A few days ago a reader asked in the Ironman 70.3 Portugal about which clock I used during the race. As is often the case when I am near a keyboard what can be answered with three or four words at the end becomes thousands of words. This is how I work.
Not only because there were really several devices used, but also because I can go into more detail about the reasons for the different choices. And besides telling you which devices I took, I will take the opportunity to comment on how they were configured.
I think it may end up being quite an interesting article, especially considering that I am not a "standard user" and that, to give a simple example, I can choose from many multisport watches when it comes to racing.

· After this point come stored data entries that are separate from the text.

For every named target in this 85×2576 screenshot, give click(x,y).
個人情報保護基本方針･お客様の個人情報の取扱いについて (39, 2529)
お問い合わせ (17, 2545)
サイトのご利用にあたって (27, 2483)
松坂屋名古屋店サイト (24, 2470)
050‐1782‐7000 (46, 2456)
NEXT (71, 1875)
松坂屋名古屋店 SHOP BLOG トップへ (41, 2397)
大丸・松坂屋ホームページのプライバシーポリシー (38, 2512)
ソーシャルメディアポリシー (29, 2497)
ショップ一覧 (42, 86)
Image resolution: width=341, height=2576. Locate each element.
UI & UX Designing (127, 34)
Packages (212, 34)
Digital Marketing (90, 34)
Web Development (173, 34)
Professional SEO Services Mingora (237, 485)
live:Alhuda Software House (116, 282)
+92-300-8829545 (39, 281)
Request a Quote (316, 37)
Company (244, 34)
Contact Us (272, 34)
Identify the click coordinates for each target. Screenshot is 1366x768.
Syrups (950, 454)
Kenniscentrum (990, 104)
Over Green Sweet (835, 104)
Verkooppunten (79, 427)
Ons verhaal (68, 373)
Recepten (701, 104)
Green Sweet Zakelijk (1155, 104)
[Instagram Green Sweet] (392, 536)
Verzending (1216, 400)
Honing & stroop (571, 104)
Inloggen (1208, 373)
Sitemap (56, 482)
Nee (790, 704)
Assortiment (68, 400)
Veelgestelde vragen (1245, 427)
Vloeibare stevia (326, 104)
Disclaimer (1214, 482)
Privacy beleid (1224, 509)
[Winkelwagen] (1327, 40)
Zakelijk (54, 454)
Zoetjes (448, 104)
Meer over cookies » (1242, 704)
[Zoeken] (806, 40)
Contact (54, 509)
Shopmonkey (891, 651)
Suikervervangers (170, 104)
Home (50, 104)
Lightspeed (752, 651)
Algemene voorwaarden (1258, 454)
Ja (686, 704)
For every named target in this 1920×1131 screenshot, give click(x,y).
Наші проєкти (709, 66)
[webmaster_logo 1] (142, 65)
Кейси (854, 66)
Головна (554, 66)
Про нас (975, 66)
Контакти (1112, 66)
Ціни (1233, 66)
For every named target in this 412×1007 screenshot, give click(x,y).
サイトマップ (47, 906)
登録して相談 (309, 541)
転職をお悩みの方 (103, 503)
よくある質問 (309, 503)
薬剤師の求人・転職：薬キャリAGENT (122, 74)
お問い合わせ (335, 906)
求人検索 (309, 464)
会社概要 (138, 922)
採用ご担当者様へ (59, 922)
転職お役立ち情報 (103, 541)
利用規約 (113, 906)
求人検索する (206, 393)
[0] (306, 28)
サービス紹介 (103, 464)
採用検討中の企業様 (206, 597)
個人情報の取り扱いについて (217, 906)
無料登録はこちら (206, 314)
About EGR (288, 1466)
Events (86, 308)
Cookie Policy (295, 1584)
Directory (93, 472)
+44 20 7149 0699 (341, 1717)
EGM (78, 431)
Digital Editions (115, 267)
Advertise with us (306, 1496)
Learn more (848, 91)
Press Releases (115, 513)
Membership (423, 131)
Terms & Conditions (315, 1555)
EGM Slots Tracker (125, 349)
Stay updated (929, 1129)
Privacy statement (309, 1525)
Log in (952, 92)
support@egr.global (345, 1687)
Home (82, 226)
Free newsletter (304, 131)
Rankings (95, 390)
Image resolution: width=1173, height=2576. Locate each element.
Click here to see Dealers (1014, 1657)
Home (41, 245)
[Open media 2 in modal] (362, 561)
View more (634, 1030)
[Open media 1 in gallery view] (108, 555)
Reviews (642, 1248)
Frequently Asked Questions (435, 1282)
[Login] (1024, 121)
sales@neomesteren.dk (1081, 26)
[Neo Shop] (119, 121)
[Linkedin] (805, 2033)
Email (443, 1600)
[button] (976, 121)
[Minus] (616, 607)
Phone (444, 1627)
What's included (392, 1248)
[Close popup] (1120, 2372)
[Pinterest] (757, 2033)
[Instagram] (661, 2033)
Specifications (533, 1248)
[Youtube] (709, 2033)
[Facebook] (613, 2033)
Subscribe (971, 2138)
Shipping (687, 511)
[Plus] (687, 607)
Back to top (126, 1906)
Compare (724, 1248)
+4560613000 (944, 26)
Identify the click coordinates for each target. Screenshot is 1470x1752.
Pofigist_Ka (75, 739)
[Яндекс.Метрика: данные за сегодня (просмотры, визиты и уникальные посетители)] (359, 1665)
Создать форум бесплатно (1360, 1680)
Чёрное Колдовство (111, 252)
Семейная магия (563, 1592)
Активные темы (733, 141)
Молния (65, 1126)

I'll tell you what I used DURING the race, but this doesn't include what I used during training (which is quite a few other things and I don't leave them here, including very different watches) and BEFORE the race, when I made a lot of use of the Compex both to regain legs after the long car ride and to oxygenate the left twin, which was arriving quite heavily at the appointment.
Devices and sensors I used during the race
Before going into more detail about each sport and its specific sensors I will start with the watch used. On this occasion I chose the Garmin Forerunner 935Most people will probably think this is the most logical choice, as it is Garmin's top model for triathlon.
Well, I'm sorry to disappoint you. Choosing the FR935 was not because of having the quick mount kit (which I didn't use), or because of its higher performance compared to other models; but mainly because of its size and weight. And of course for supporting all the sensors I wanted to use during the race which in the end is what matters most to me. I could have used any other one like the Fenix 3. But the advantage of the new 935 is that its size is quite contained, something very important when you have to wear it under your neoprene and you don't want to have many problems when you take it off.
It was in this watch that I recorded all the data from the competition for later analysis, but not the only thing I used. But we go through every sport.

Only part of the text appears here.